Contudo, o autocrítico um dia vai colher também os frutos do bem e do mau que semeou e, talvez nele, descartará o julgador enquanto tal. A partir deste momento, o julgador precisará enfrentar o próprio julgamento e isso torna o seu jogo e as substituições das cobaias meras formas de adiá-lo. Eles se assimilaram, o que quer dizer que o autocrítico aprendeu a julgar por si próprio e o julgador adquiriu autocrítica - com a qual ele certamente não está acostumado.

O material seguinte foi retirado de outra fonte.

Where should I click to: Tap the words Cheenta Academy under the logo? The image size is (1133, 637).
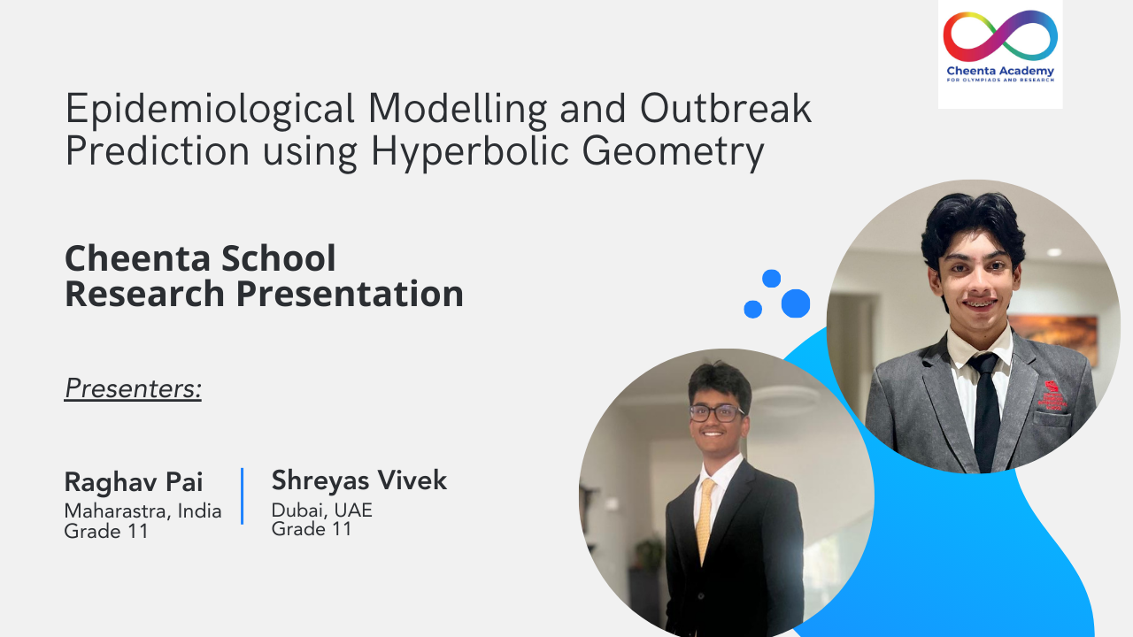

Uma fábula agora: Maria foi presa na casa da bruxa, certo? E, com isso, foi obrigada a alimentar o irmão para saciar a fome da Bruxa, certo? Voltemos ao início da história, quando eles ainda estavam perdidos diante da casa de doces:

Se o erro de Maria foi grande, ao ser atraída pelos doces da casa e acabar confiando em uma sequestradora e seu cativeiro, qual foi o tamanho do erro da bruxa?

Não foi ela que abriu a porta para a sua própria assassina e a deixou entrar?